Just a fun fact to add in here that you guys may be able to use in your games but i know at least a lot of medieval maps arn't oriented to the north but to the east with the ocean at the bottom.
Meaning that theres meany reasons that maps could be oriented to different directions then north.

Motorskills

Just finished Abbey, having a massive blast so far. Will have a bit of a hiatus before The Final Enemy / U3.
"Gosh it's so interesting (profoundly unsurprising) how men with all these opinions about women's differentiation between sexual misconduct, assault and rape reveal themselves to be utterly tone deaf and as a result, systemically part of the problem." - Minnie Driver, December 2017

" Using the phrase "virtue signalling" is \'I\'m a sociopath\' signalling ". J Wright, July 2018

HappyDaze

I am looking to run a D&D 5e game in the near future and GoSM might give me a good starting point. I long loved Greyhawk, and I appreciate what WotC has done with it (i.e., almost entirely leaving it the fuck alone), but I have a few questions.

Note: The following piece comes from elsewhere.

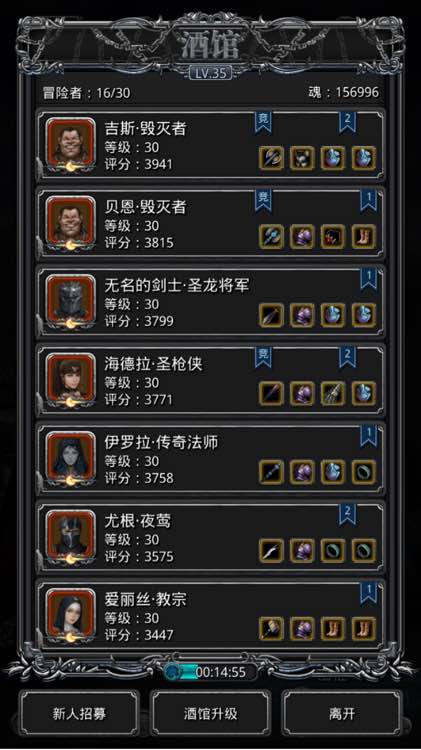Click the 离开 button
Screen dimensions: 421x750
pos(342,714)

When in the Greyhawk timeline is GoSM supposed to be set? It seems to be after the Greyhawk Wars, but I'm not certain. Details such as whether knowledge of the Scarlet Brotherhood is public or not are mixed.

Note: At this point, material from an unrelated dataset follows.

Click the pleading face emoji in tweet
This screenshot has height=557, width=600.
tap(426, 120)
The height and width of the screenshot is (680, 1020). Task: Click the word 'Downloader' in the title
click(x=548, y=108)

Also, there is a ship loading in Saltmarsh that openly works for Iuz and regularly lands in Saltmarsh to buy foodstuffs. Whether this is before or after the Greyhawk Wars, this seems really out of place. What substitution would you recommend for this?

Blood Axe

Come on....who played U2 Danger at Dunwater and actually talked with the Lizardmen and made an alliance with them?  Im betting most parties went in that lair and kicked scaly ass.
To DEFEND: this is the pact.
 But when life loses its meaning
 and is taken for naught...
 then the pact is to AVENGE !

HappyDaze

After looking at it more closely, Ghosts of Saltmarsh is definitely written for a CY 576 Greyhawk rather than a CY 591 Greyhawk (but the "Faithful Quartermasters of Iuz" and their Tiefling captain don't fit in any period of Greyhawk with which I'm familiar). This is predictable as it is taking Saltmarsh back to its roots, but I'm going to have to do a bit of work to change things up for setting the campaign in CY 591. I'm taking a look at the DMG II (3.5e) for a take on an expanded Saltmarsh, but I'm not sure I want it to be that developed. I might use the "small" Saltmarsh from Ghosts along with updating the region to account for the post-war changes to the Flanaess.

Anybody else already done this?

Steven Mitchell

Finally finished most of the book.  It's uneven.  Some useful stuff in it, but "The Styes" adventure is almost unreadable dreck.  Trying to run it would be even worse.  I cannot believe they couldn't do better than that.  Not only is it terribly written, it doesn't mesh with the styles of anything else in the book.  That left a bad taste in my mouth for the whole thing, but I'm aware that I'll get over it and use much of the rest of it.